Braves return home to top the Nats

The team the Braves chased for the better part of the 2012 season has become a welcome sight in 2013, and that’s even with ace Stephen Strasburg pitching.

Braves rookie Julio Teheran matched Strasburg, holding the Nationals to two runs, and the Braves offense eventually scratched out a go-ahead run, good for a 3-2 win and the end of their four-game losing streak.

The Braves (16-9) won for the first time this season without the benefit of a home run, and they won for the fourth time in four games against the Nationals this season, including a three-game sweep in Washington April 12-14.

“It’s nice to get it done no matter how we do it,” said Andrelton Simmons who drove in the winning run on a sacrifice fly and threw out a runner in the ninth inning from his derriere. “If we strike out 20 times and get a win, we don’t care. We’re going to be happy.”

Anything to warm up from a miserable three-city trip, through snow, rain and seven losses in 10 games. The Braves were welcomed home by 72 degrees at first pitch and 22,870 fans at Turner Field, including former third baseman Chipper Jones who took it all in from his SunTrust seats behind home plate.

“It was a (cruddy) end to a (cruddy) road trip but that’s baseball,” Dan Uggla said of the Braves recent road woes. “You’ve got to come back the next day and bounce back regardless of what time you get in, regardless of how bad you got beat the day before, or the day before that. It was definitely nice to come out, kind of refreshed and be at home and get a win tonight.”

Jordan Schafer walked off with the dirtiest uniform and rightly so. He reached base in all four plate appearances, drew three walks, stole two bases, scored a run and collected the big hit in the seventh inning. Schafer’s single put runners first and third for Simmons who lined out to right field to drive in the winning run from third off reliever Tyler Clippard.

Schafer accounted for three of the four walks in six innings charged to Strasburg, who was examined after the game for right forearm tightness, Nationals manager Davey Johnson told reporters. Johnson said it was too early to tell if Strasburg will have to miss his next start.

Strasburg gave up a run each in the first and fourth innings but also stranded five runners and got the benefit of a controversial call on a pickoff play at first base to get Freddie Freeman in the first inning.

“We’ve had some good approaches against him always in the last two or three years and maybe it’s just a byproduct that we see him six times a year and guys get to know him a little bit,” Braves manager Fredi Gonzalez said. “He was good…We had a good approach, but we still only scored two runs off of him.”

Teheran stayed right with Strasburg, giving up two runs in 5 1/3 innings despite allowing 10 hits – nine of which were singles. Teheran also doubled off Strasburg to make him 4-for-9 on the season at the plate, with his first career extra-base hit.

“He’s a kid that we are watching him grow right in front of our eyes,” Gonzalez said. “I said that last year with (Mike) Minor and two years ago it was (Brandon) Beachy.”

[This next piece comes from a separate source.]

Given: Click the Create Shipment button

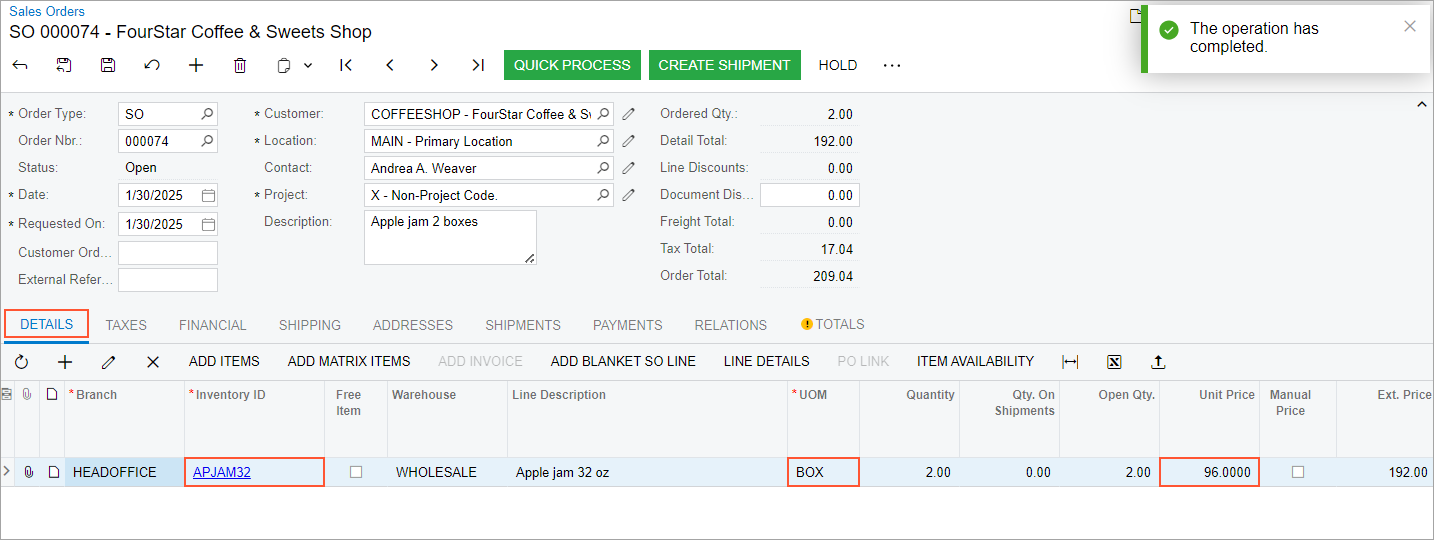Looking at the screenshot, I should pos(724,65).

The Braves won for the fifth time in five Teheran starts this season, in large part because of the work of Jordan Walden, Eric O’Flaherty, and Craig Kimbrel, who retired the final 11 batters. Walden picked up the win after stranding two of Teheran’s runners in the sixth on his way to 1 2/3 innings of scoreless work.

“I thought our bullpen was the key to the game,” Gonzalez said.

Uggla went 2-for-4, including two hits off Strasburg to make him 11-for-23 (.478) against him for his career. His second single set up Gerald Laird to tie the game 2-2 in the fourth inning on an RBI single.

“Who knows?” said Uggla, when asked about his success against Strasburg. “Because he gets nasty on me and makes me look as dumb as anybody can. For whatever reason when I make contact with him sometimes it finds a hole.”